Kinetic simulations of electron-positron induced streaming instability in the context of gamma-ray halos around pulsars

TL;DR

This study uses kinetic simulations to explore electron-positron streaming instabilities that could explain extended gamma-ray halos around pulsars, revealing wave behaviors and particle dynamics relevant to astrophysical turbulence.

Contribution

First fully kinetic 1D3V PIC simulations of electron-positron streaming instability in pulsar environments, confirming analytical predictions and revealing detailed wave-particle interactions.

Findings

Wave spectrum includes Alfvénic and kinetic scales.

Left-handed waves are damped at ion-cyclotron branch.

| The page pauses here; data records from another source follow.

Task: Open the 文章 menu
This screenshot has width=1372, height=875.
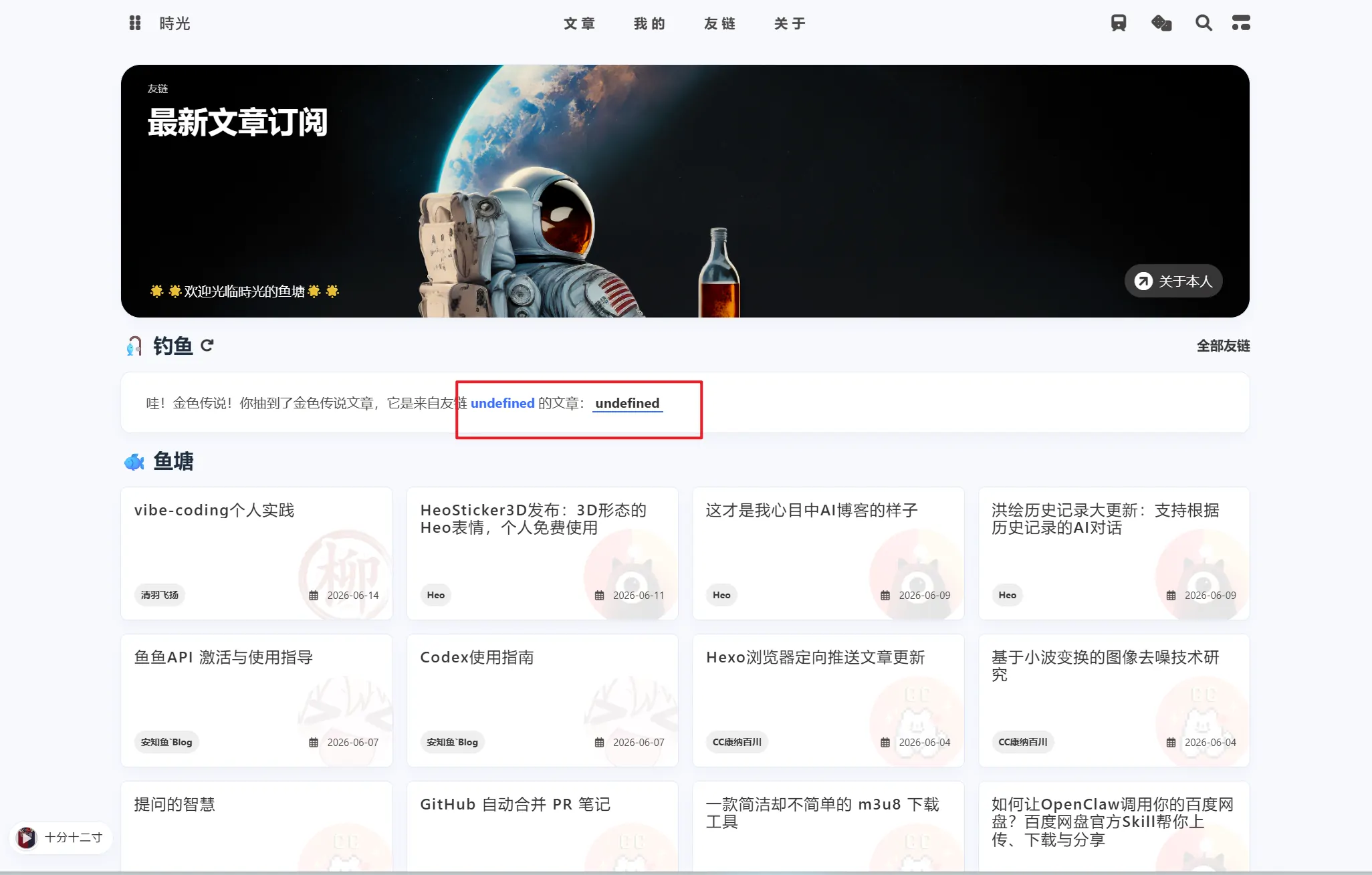Action: click(580, 24)
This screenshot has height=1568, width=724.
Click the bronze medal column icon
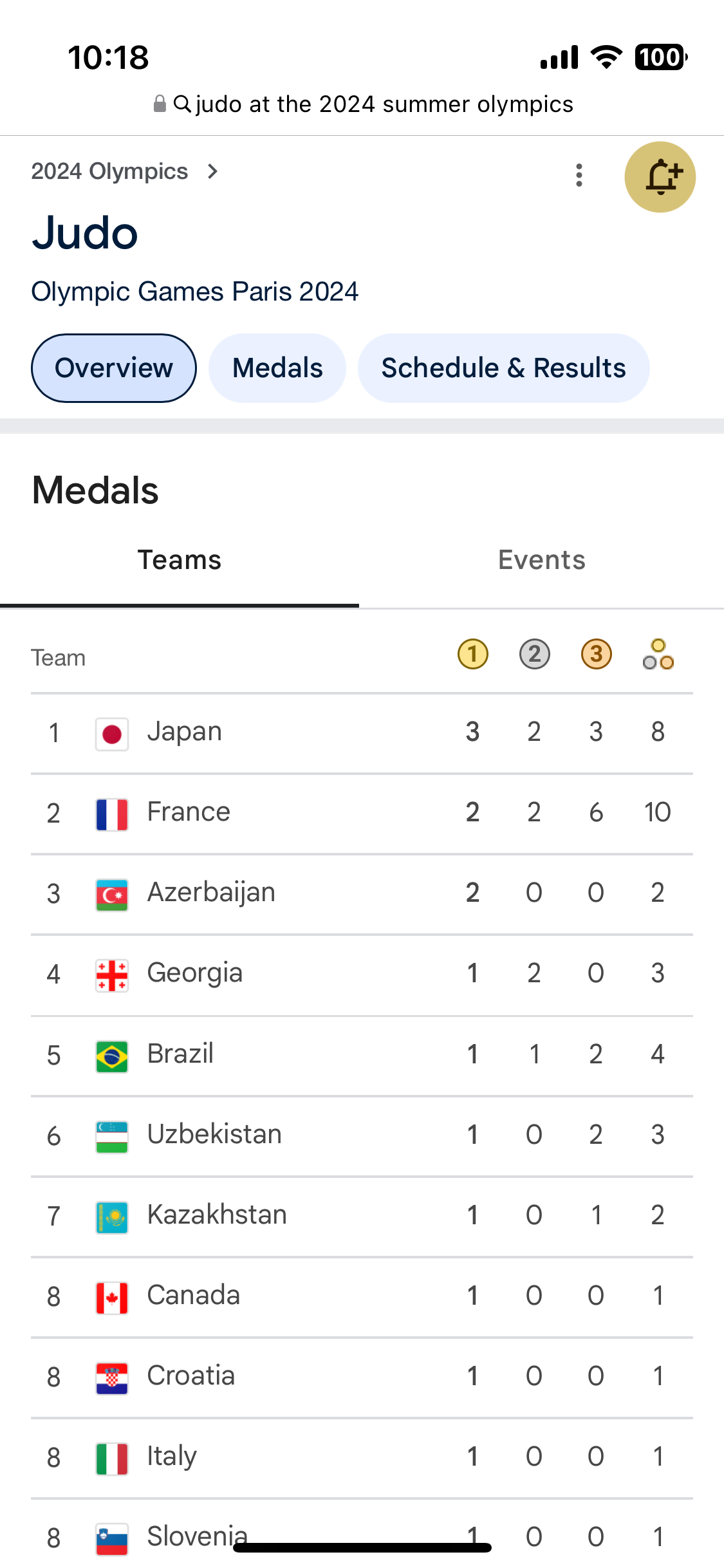tap(596, 655)
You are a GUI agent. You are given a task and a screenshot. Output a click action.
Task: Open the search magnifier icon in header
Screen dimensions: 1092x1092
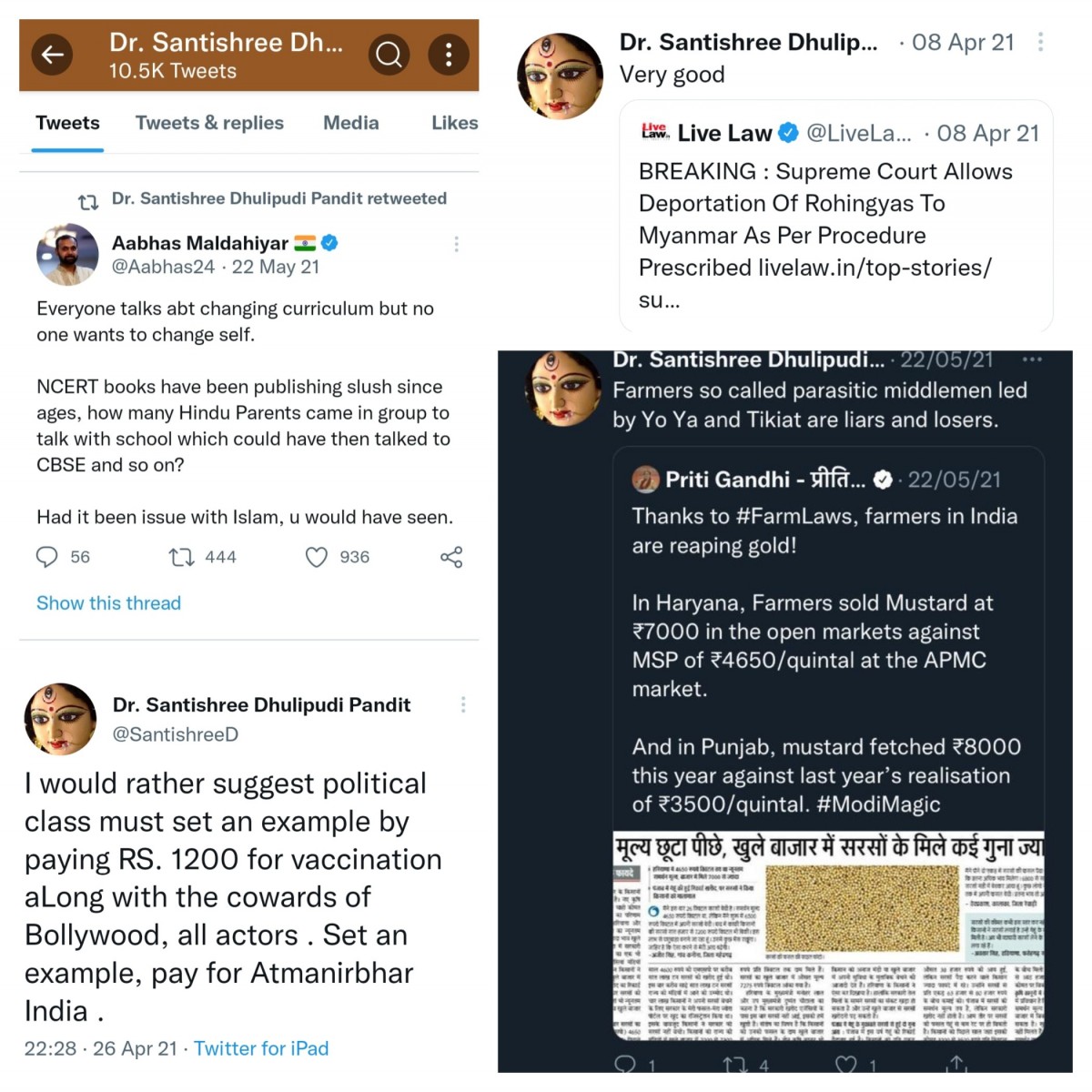point(389,55)
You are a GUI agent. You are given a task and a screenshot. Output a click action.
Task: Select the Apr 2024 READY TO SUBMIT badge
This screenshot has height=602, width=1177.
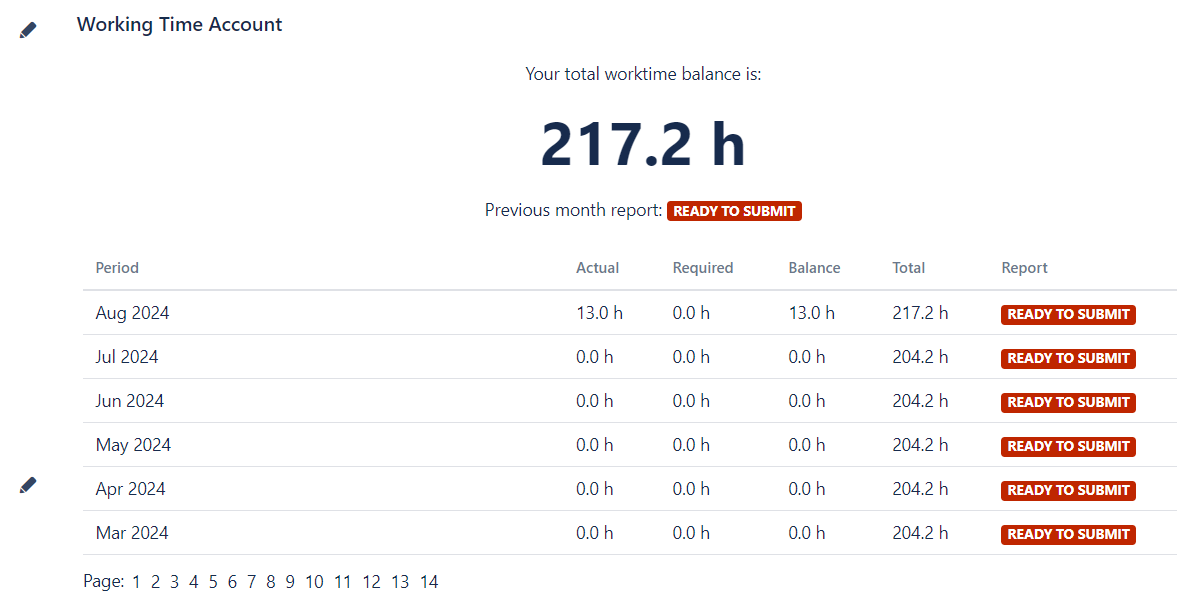(x=1068, y=490)
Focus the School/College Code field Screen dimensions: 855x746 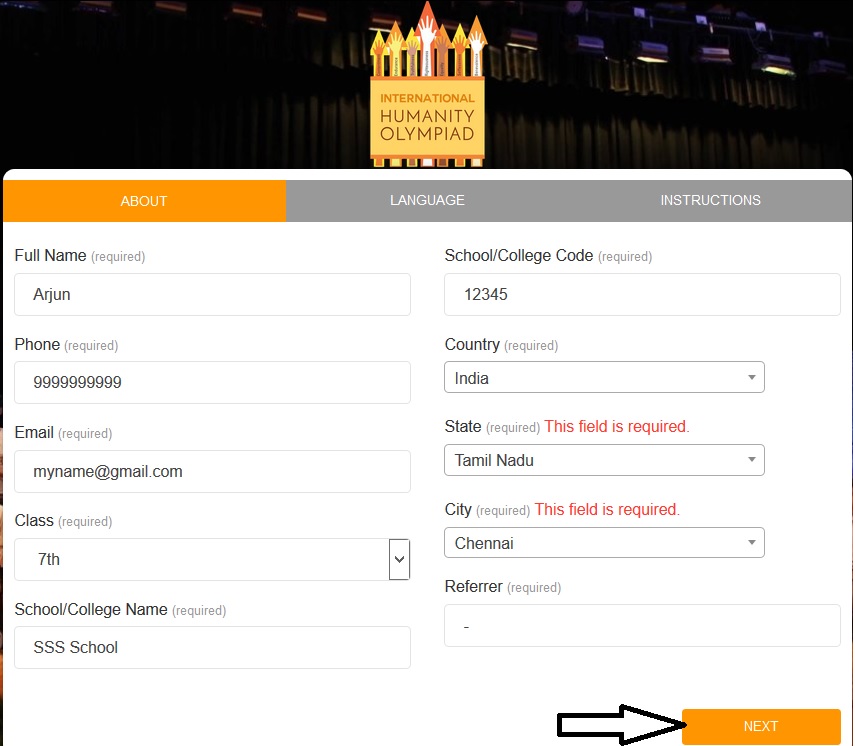pos(642,295)
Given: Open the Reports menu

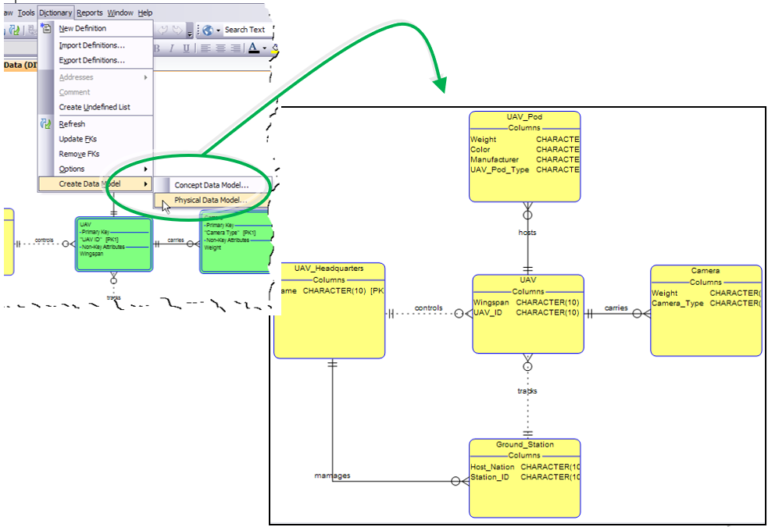Looking at the screenshot, I should click(x=89, y=13).
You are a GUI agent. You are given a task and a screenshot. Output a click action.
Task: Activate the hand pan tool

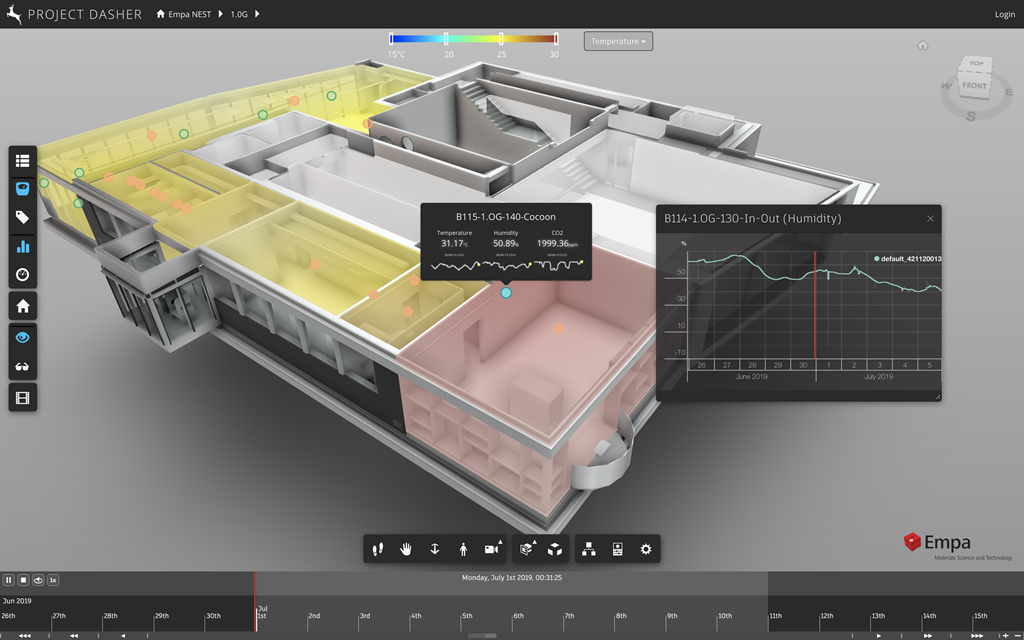pos(407,549)
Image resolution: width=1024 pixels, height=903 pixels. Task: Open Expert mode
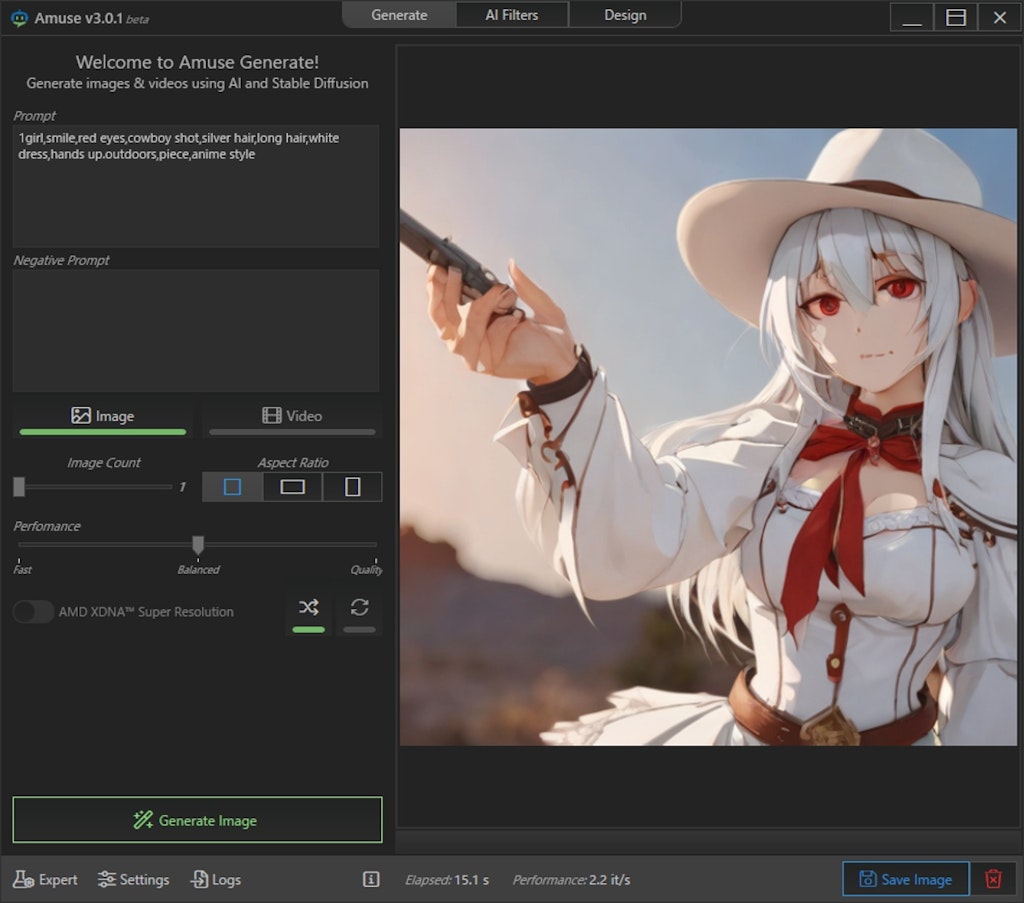[x=45, y=880]
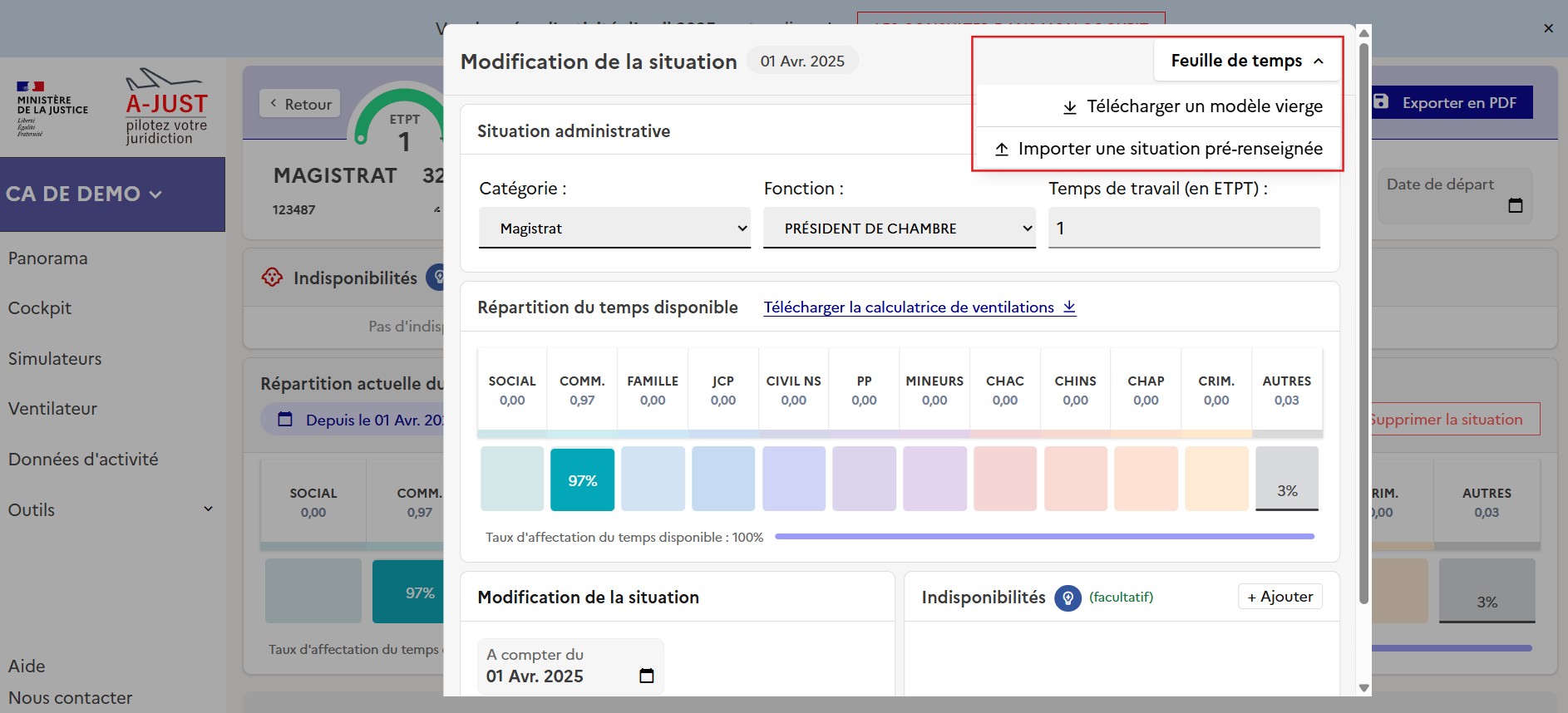Open the Fonction dropdown (Président de chambre)
The height and width of the screenshot is (713, 1568).
tap(899, 229)
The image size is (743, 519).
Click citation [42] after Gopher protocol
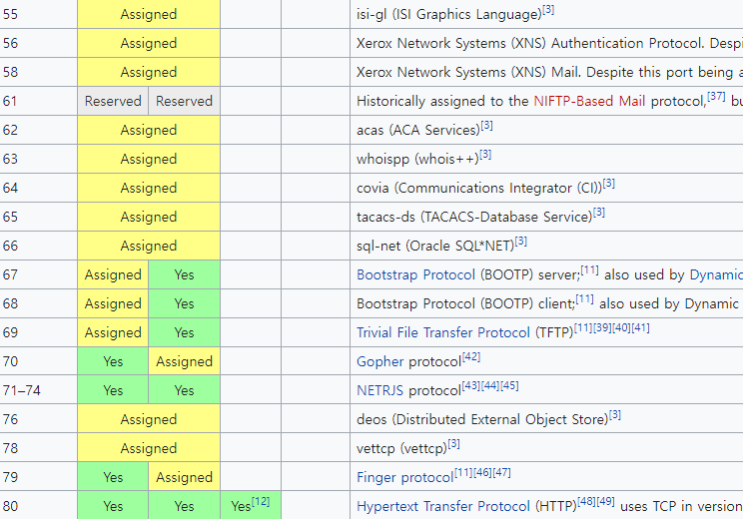(x=471, y=356)
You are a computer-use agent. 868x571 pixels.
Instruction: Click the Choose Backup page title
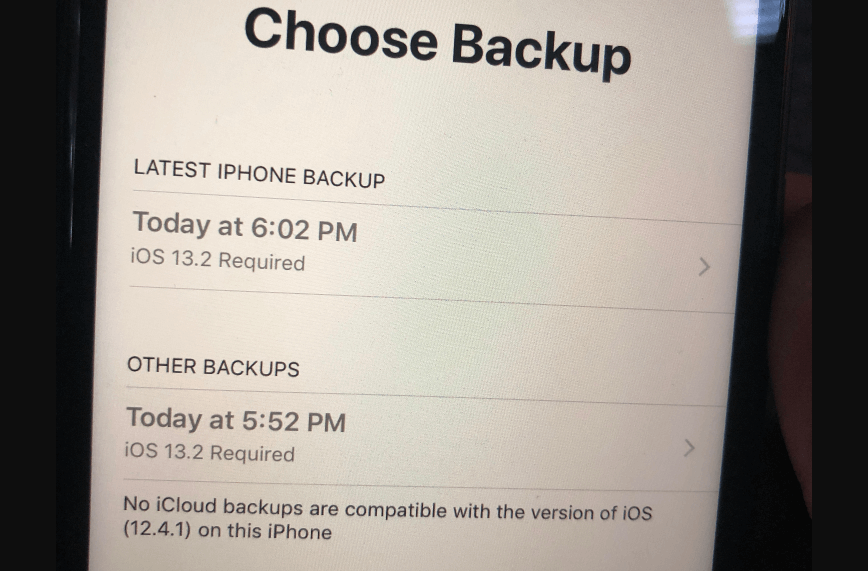coord(437,42)
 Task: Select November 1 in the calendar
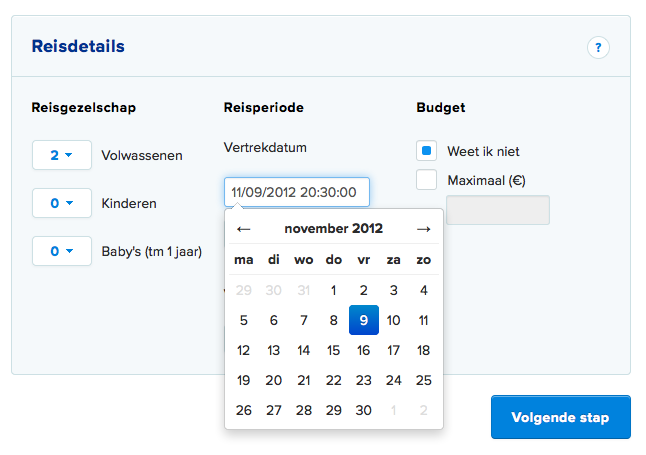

Positrons exhibit different dynamics than electrons.

Abstract

The possibility of slow diffusion regions as the origin for extended TeV emission halos around some pulsars (such as PSR J0633+1746 and PSR B0656+14) challenges the standard scaling of the electron diffusion coefficient in the interstellar medium. Self-generated turbulence by electron-positron pairs streaming out of the pulsar wind nebula was proposed as a possible mechanism to produce the enhanced turbulence required to explain the morphology and brightness of these TeV halos. We perform fully kinetic 1D3V particle-in-cell simulations of this instability, considering the case where streaming electrons and positrons have the same density. This implies purely resonant instability as the beam does not carry any current. We compare the linear phase of the instability with analytical theory and find very reasonable agreement. The non-linear phase of the instability is also studied, which reveals that the intensity of saturated waves is consistent with a momentum exchange criterion between a decelerating beam and growing magnetic waves. With the adopted parameters, the instability-driven wavemodes cover both the Alfv\'enic (fluid) and kinetic scales. The spectrum of the produced waves is non-symmetric, with left-handed circular polarisation waves being strongly damped when entering the ion-cyclotron branch, while right-handed waves are suppressed at smaller wavelength when entering the Whistler branch. The low-wavenumber part of the spectrum remains symmetric when in the Alfv\'enic branch. As a result, positrons behave dynamically differently compared to electrons. We also observed a second harmonic plasma emission in the wave spectrum. An MHD-PIC approach is warranted to probe hotter beams and investigate the Alfv\'en branch physics. This work confirms that the self-confinement scenario develops essentially according to analytical expectations [...](abridged)